# WORK ITEM:
Pictures stay out of the copy. Transcribe exactly the lines from the line with "Task: Open what-even-is-thiss" through the final line of the records.

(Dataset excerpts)
───

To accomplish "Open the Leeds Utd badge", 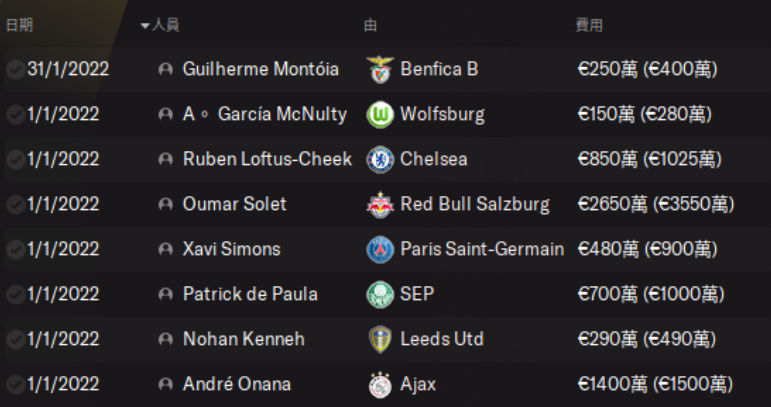I will pos(380,340).
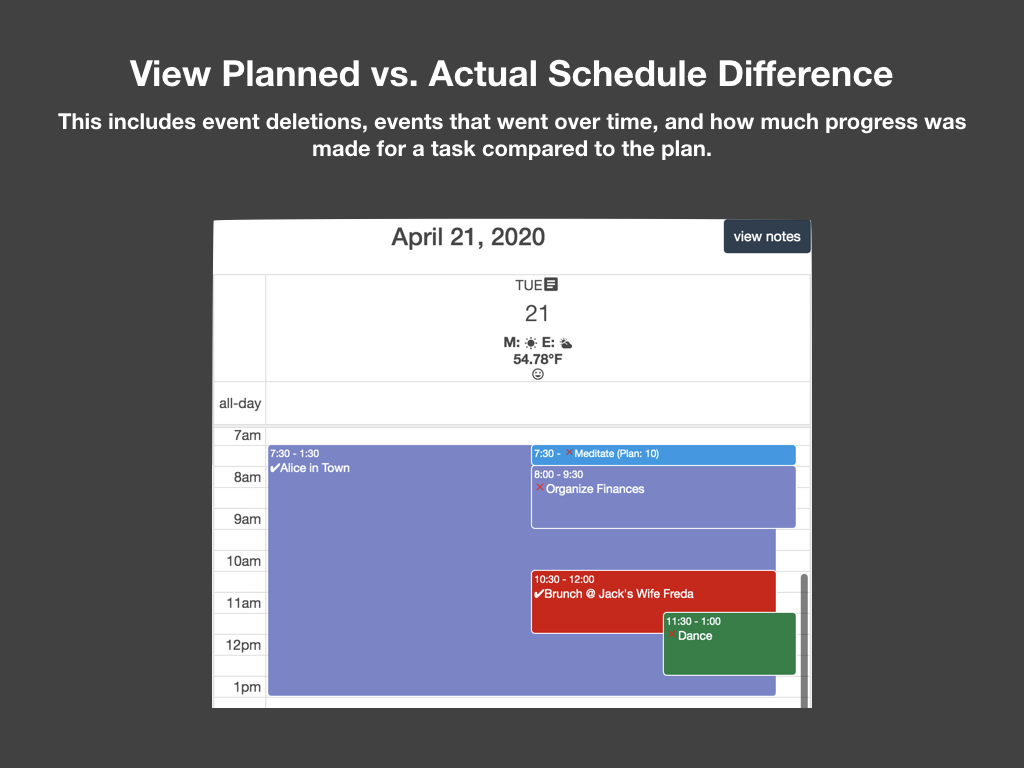Viewport: 1024px width, 768px height.
Task: Click the 54.78°F temperature reading
Action: pos(538,360)
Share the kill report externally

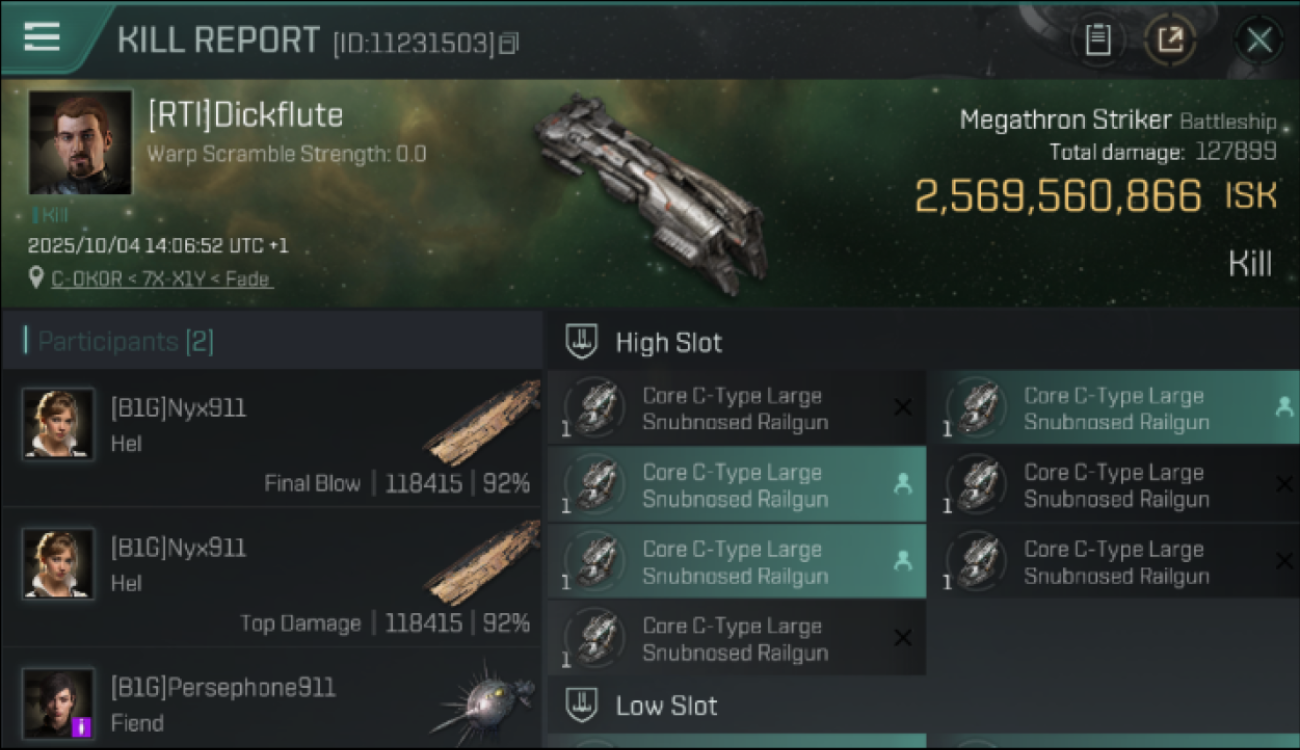click(1169, 40)
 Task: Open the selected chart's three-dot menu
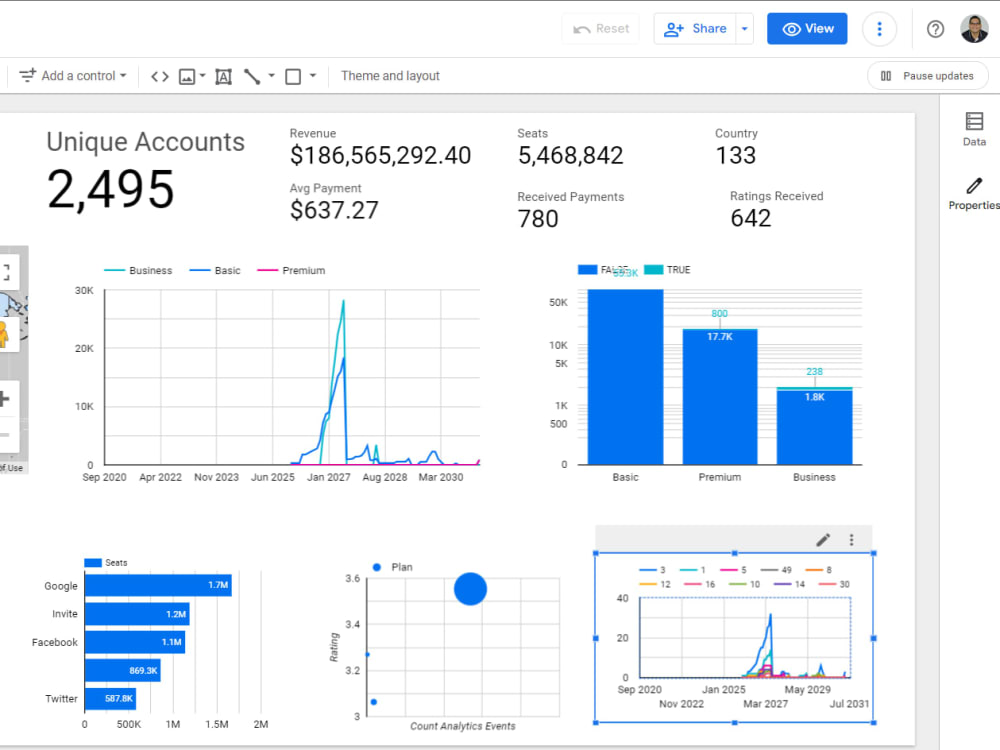[x=851, y=539]
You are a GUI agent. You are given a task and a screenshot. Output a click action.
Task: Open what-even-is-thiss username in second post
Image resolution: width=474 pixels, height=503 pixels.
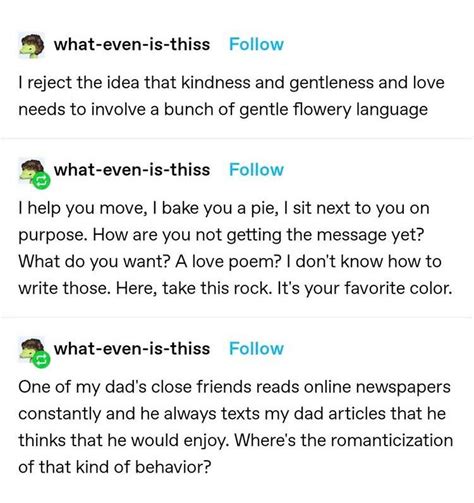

───

# SOLUTION FOR THIS TASK:
Task: Open what-even-is-thiss username in second post
Image resolution: width=474 pixels, height=503 pixels.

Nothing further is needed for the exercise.